At this point, the YouTube mobile app will try to access the “apps” URL combined with the application name with a GET request to: http:://192.168.1.222:60151/apps/YouTube . A positive response indicates the application is available, and returns an XML document detailing some data about the application state and feature support:

HTTP/1.1 200 OK
Content-Type: application/xml

<?xml version="1.0" encoding="UTF-8"?>
<service xmlns="urn:dial-multiscreen-org:schemas:dial">
<name>YouTube</name>
<options allowStop="false"/>
<state>stopped</state>
</service>

Those of you who have been following along may have noticed how easy this has been. So far, we have sent one UDP packet and issued two GET requests. This has netted us:

  • The IP address of a Smart TV
  • The Operating system of a Smart TV (Linux 2.6)
  • Two listening web services on random high ports.
  • A RESTful control interface to the TV’s YouTube application.

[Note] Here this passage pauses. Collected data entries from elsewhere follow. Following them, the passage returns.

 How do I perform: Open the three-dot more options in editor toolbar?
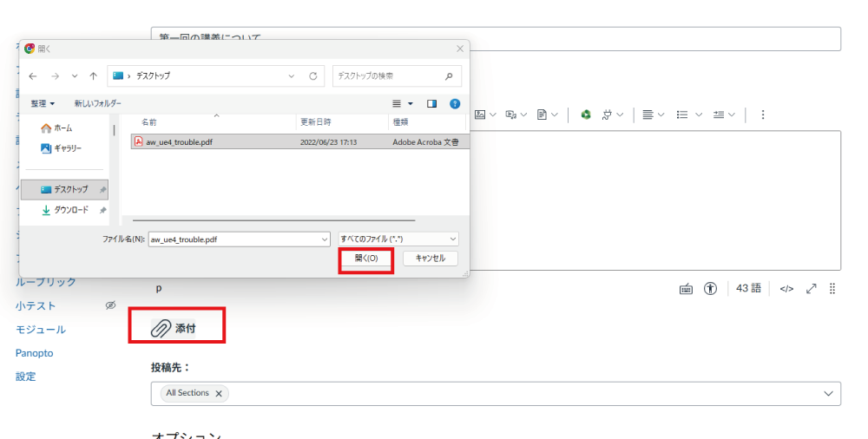pyautogui.click(x=763, y=115)
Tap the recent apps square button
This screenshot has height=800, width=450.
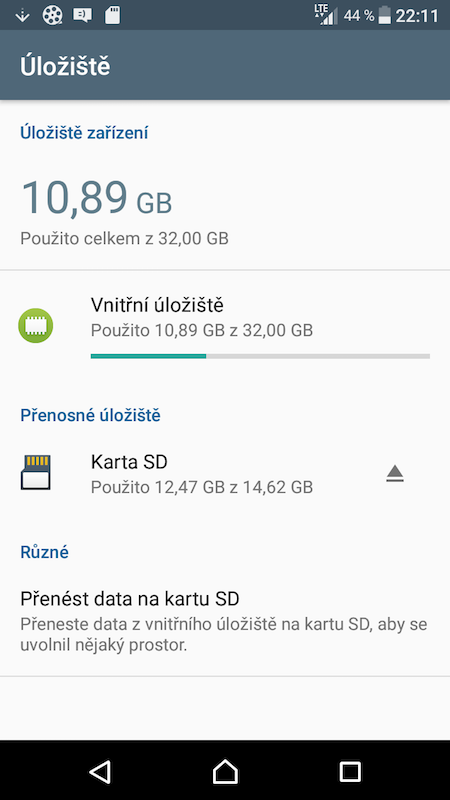pyautogui.click(x=350, y=771)
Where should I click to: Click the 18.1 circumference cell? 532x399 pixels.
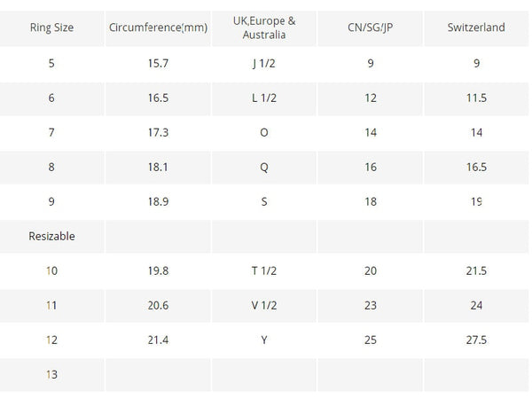click(158, 168)
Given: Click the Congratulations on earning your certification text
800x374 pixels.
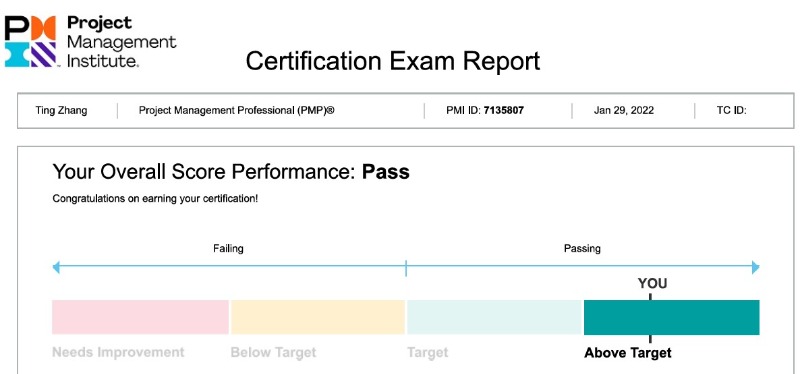Looking at the screenshot, I should click(x=155, y=199).
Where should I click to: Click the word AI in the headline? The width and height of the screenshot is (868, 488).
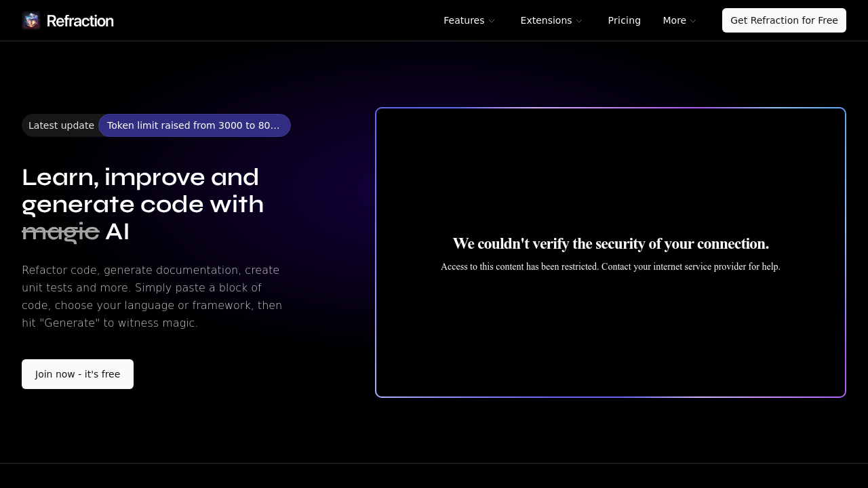click(x=117, y=232)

If only all networked applications/attack surfaces could be discovered this easily. What should we do next? Let’s make a scanner. After getting the current list of all registered application names (as of Sept 18, 2013)  from the DIAL website, it is straightforward to create a quick and dirty scanner to find the apps on a Smart TV:

#! /usr/bin/env python
#
# Enumerate apps on a SmartTV
# <arhodes@neohapsis.com>
#
import urllib2
import sys
apps=['YouTube','Netflix','iPlayer','News','Sport','Flingo','samba',
'tv.samba','launchpad','Pandora','Radio','Hulu','KontrolTV','tv.primeguide',
'primeguide','Tester','Olympus','com.dailymotion','Dailymotion','SnagFilms',
'Twonky TV','Turner-TNT-Leverage','Turner-TBS-BBT','Turner-NBA-GameTime',
'Turner-TNT-FallingSkies','WiDi','cloudmedia','freeott','popcornhour',
'Turner-TBS-TeamCoco','RedboxInstant','YuppTV.Remote','D-Smart','D-SmartBLU',
'Turner-CNN-TVE','Turner-HLN-TVE','Turner-CN-TVE','Turner-AS-TVE',
'Turner-TBS-TVE','Turner-TNT-TVE','Turner-TRU-TVE','Gladiator','com.lge',
'lge','JustMirroring','ConnectedRedButton','sling.player.googletv','Famium',
'tv.boxee.cloudee','freesat','freetime','com.humax','humax','HKTV',
'YahooScreen','reachplus','reachplus.alerts','com.reachplus.alerts',
'com.rockettools.pludly','Grooveshark','mosisApp','com.nuaxis.lifely',
'lifely','GuestEvolutionApp','ezktv','com.milesplit.tv','com.lookagiraffe.pong',
'Crunchyroll','Vimeo','vGet','ObsidianX','com.crossproduct.caster',
'com.crossproduct.ether','Aereo','testapp3e','com.karenberry.tv',
'cloudtv','Epictv','QuicTv','HyperTV','porn','pornz','Plex','Game',
'org.enlearn.Copilot','frequency', 'PlayMovies' ]
try:
  url = sys.argv[1]
except:
  print "Usage: %s tv_apps_url" % sys.argv[0]
  sys.exit(1)

for app in apps:
  try:
    u = urllib2.urlopen("%s/%s"%(url,app))
    print "%s:%s" % ( app, repr(str(u.headers)+u.read()) )
  except:
    pass

Some of those app names appear pretty interesting. (Note to self: Find all corresponding apps.) The scanner looks for URLs returning positive responses (200 result codes and some XML), and prints them out:

 $ ./tvenum.py http://192.168.1.222:60151/apps/ 

YouTube:'Content-Type: application/xml\r\n<?xml version="1.0" encoding="UTF-8"?>\r\n<service xmlns="urn:dial-multiscreen-org:schemas:dial">\r\n  <name>YouTube</name>\r\n  <options allowStop="false"/>\r\n  <state>stopped</state>\r\n</service>\r\n'

Netflix:'Content-Type: application/xml\r\n<?xml version="1.0" encoding="UTF-8"?>\r\n<service xmlns="urn:dial-multiscreen-org:schemas:dial">\r\n  <name>Netflix</name>\r\n  <options allowStop="false"/>\r\n  <state>stopped</state>\r\n</service>\r\n'

Hopefully this article has been informative for those who may be looking for new devices and attack surfaces to investigate during application or penetration testing.